Block 2: Two-Weekend Format
May 31, June 1 -2 and 7 - 9, 2018
- Thursdays: 6:00 pm - 9:30 pm
- Fridays: 6:00 pm - 9:30 pm
- Saturdays: 8:30 am - 4:30 pm
Program Courses and Faculty
This course examines the theory and practice of negotiation as a process used to put deals together or to resolve disputes and legal claims. Students learn about competitive positional bargaining and collaborative problem solving and acquire insight into the strategic management of the tension between the two approaches. Through simulated exercises, students develop skills and confidence as negotiators, including an awareness of the psychological encouragements and barriers to consensus. Special challenges of multiparty negotiations are addressed with an emphasis on the attorney-client relationship, including applicable ethical standards, codes, and law.
John Lowry is a recognized authority on negotiation through his experience as a lawyer, business consultant, negotiation coach, entrepreneur, researcher, and university administrator. His results-focused systematic approach to negotiation has been successfully implemented by thousands of professionals across the United States. Lowry serves as vice president of external affairs at Lipscomb University in Nashville, Tennessee. He is also the founder and executive director of Spark, Lipscomb's Idea Center located in Franklin, Tennessee, a state-of-the-art corporate learning and innovation center. Lowry is an assistant professor of management and also serves as president of The Lowry Group, LLC (TLG). At TLG, he provides negotiation, mediation, and conflict management training and facilitation for law firms, multinational companies, governmental entities, major insurance companies, health care organizations, and other businesses. Throughout Lowry's career, he has trained thousands of professionals around the country. Prior to moving to Nashville, Lowry practiced law with Strasburger & Price, LLP in Dallas, Texas.

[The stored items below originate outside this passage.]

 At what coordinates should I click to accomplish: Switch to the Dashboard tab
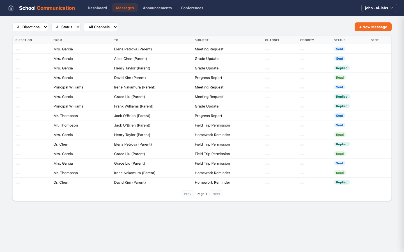pos(97,8)
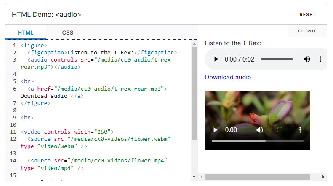Play the T-Rex audio clip

point(216,59)

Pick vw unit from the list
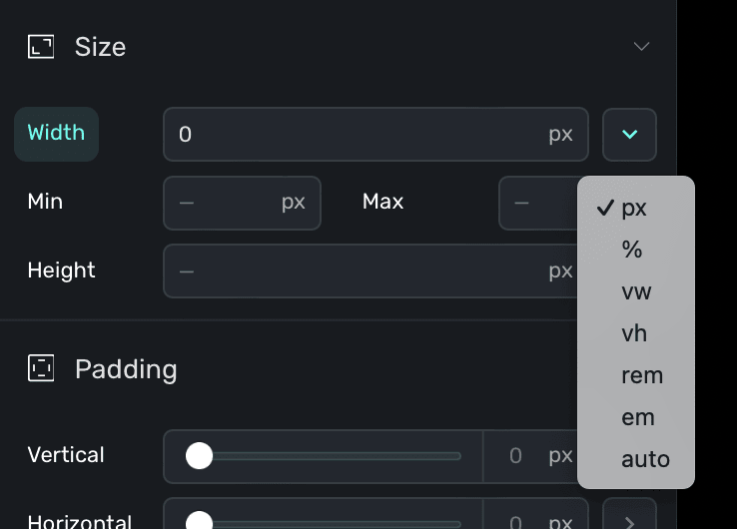point(636,291)

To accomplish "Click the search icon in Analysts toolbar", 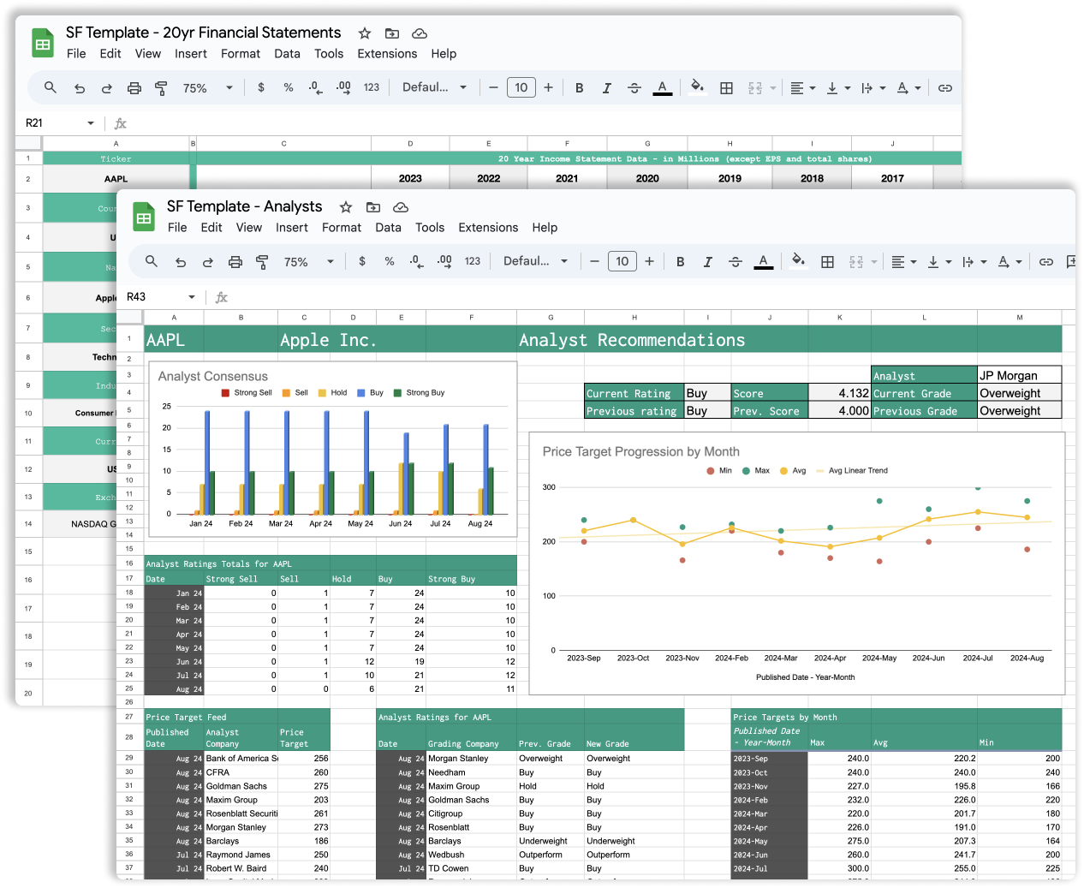I will coord(152,261).
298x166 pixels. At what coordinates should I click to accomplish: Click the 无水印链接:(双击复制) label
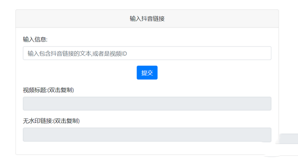[x=52, y=121]

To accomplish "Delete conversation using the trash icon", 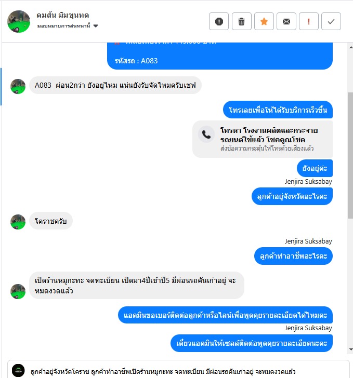I will [x=241, y=21].
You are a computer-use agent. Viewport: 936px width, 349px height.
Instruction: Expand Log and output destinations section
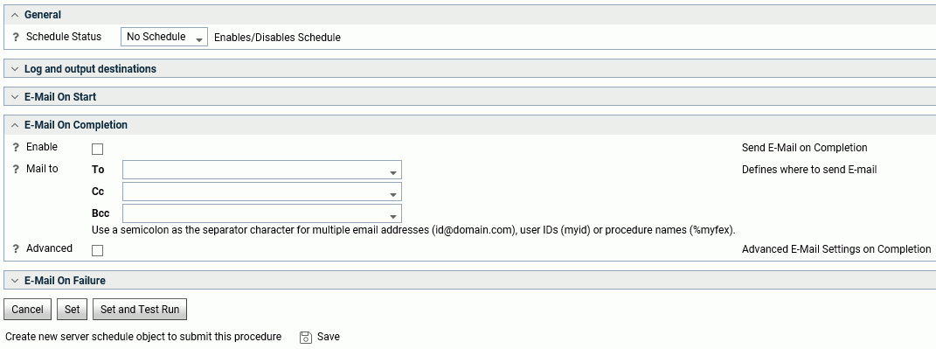(15, 69)
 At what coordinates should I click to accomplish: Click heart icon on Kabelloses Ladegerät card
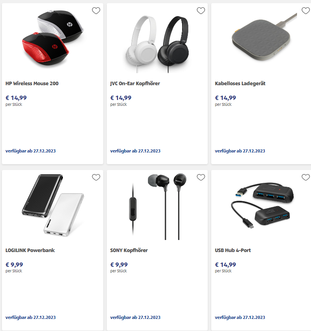pos(306,11)
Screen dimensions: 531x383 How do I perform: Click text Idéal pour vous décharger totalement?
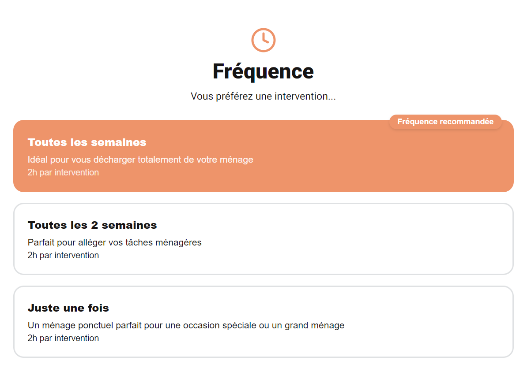(140, 160)
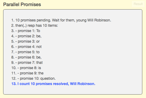The width and height of the screenshot is (146, 98).
Task: Select the '10 promises pending' line
Action: pos(61,20)
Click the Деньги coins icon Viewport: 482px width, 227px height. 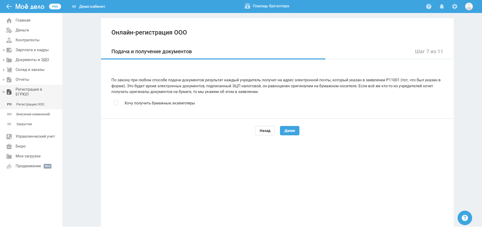(9, 30)
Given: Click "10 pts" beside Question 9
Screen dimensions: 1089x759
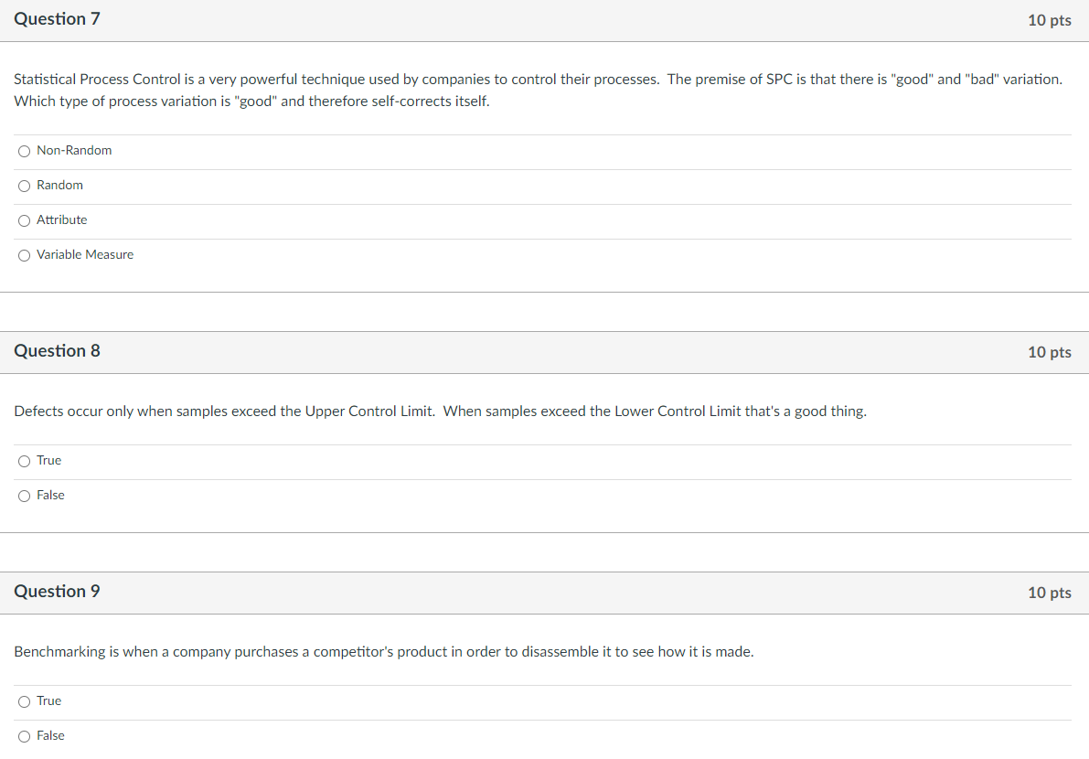Looking at the screenshot, I should 1050,593.
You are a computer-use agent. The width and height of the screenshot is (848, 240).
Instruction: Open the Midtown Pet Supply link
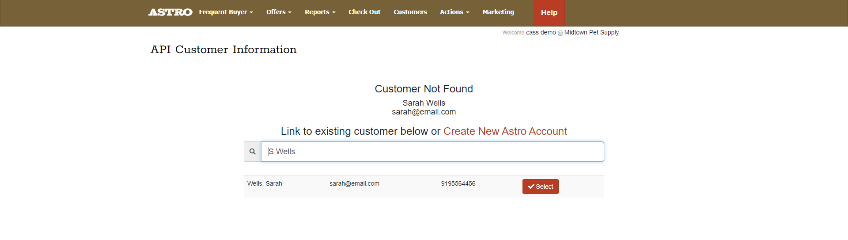591,33
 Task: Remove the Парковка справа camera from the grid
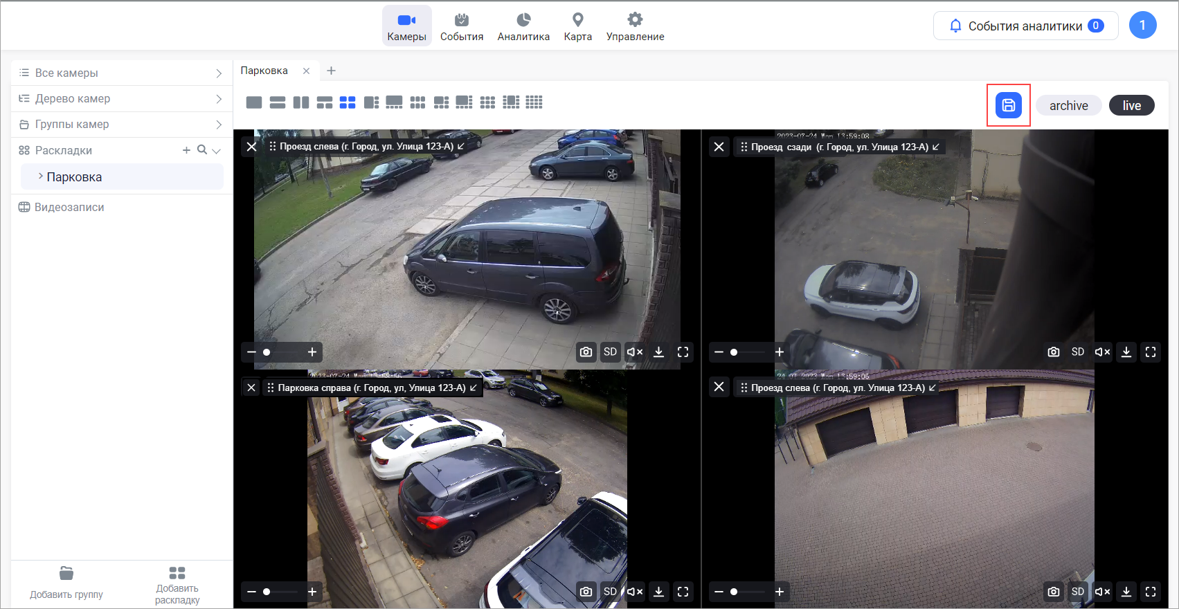251,388
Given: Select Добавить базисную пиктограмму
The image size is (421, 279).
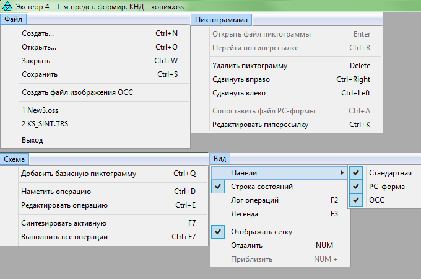Looking at the screenshot, I should pos(79,174).
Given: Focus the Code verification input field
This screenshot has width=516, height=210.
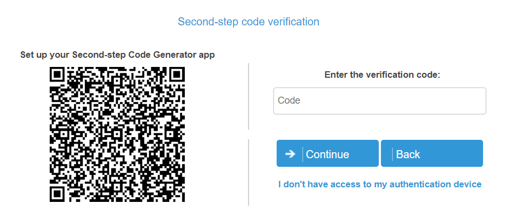Looking at the screenshot, I should click(380, 101).
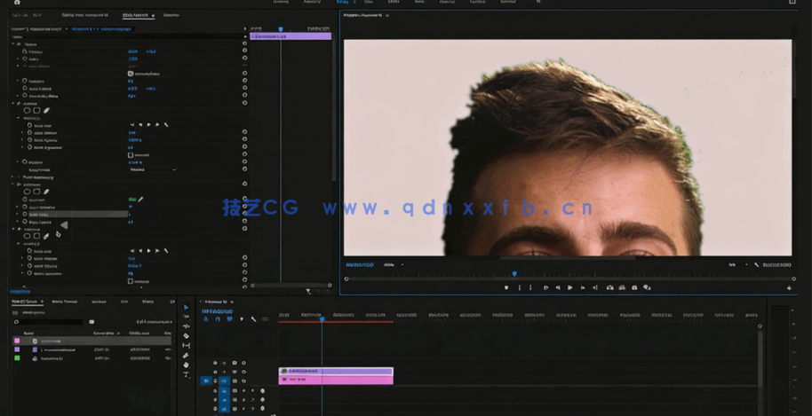This screenshot has height=416, width=812.
Task: Click Add Marker in the Program Monitor
Action: tap(506, 287)
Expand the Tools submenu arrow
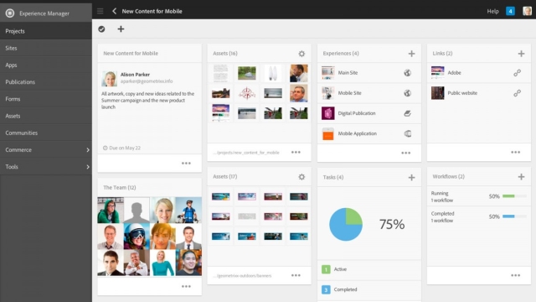The height and width of the screenshot is (302, 536). [88, 167]
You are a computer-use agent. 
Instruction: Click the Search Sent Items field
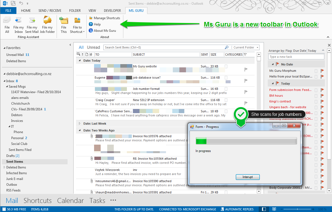click(x=164, y=47)

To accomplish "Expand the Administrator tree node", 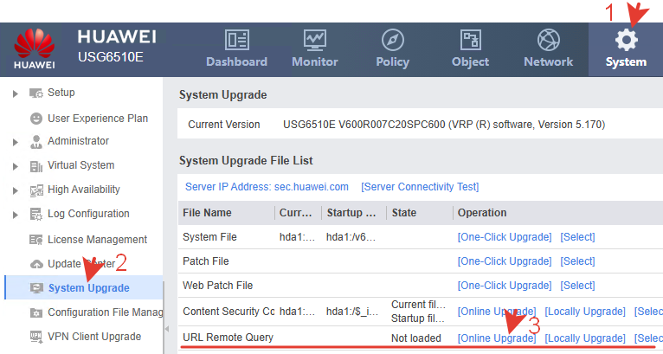I will pos(16,142).
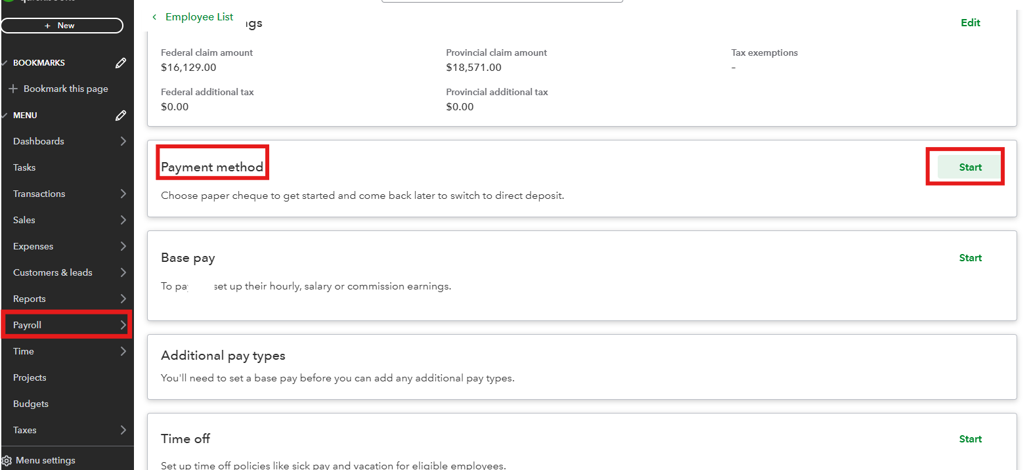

This course explores how people experience conflict and various conflict resolution process from a psychological and communications perspective. The psychological frameworks explored include the following: personality development and differences; difficult people and psychological disorders; predictable cognitive biases; principles of neuro-collaboration, empathy, trust and altruism; psychological resistance to dealing with conflict; stages of conflict including escalation, stalemate, de-escalation, and resolution; social origins of conflict, including differences in values, beliefs and mores; neuro-psychology and the socialization of aggressive and cooperative behaviors; and emotional intelligence, including self-awareness and self-regulation. Communication concepts explored include influence, persuasion, rhetoric, dialogue, narrative paradigm, and linguistics; power; argumentation vs. aggression; and the limits of rationality. The course includes at least one self-assessment instrument to enhance student awareness of individual differences in psychological styles
Erik Girvan is a professor at Oregon Law School. Erik litigated over 100 complex commercial cases in various federal and state jurisdictions across the country. The Co-Director of the Conflict and Dispute Resolution Program earned his J.D. at Harvard Law School and his Ph.D. (Psychology) at the University of Minnesota. Erik's research investigates how stereotypes, attitudes, and other biases might impact decisions in the legal system. He empirically tests practical ways to reduce or eliminate implicit biases by working with a diverse variety of legal and other professionals.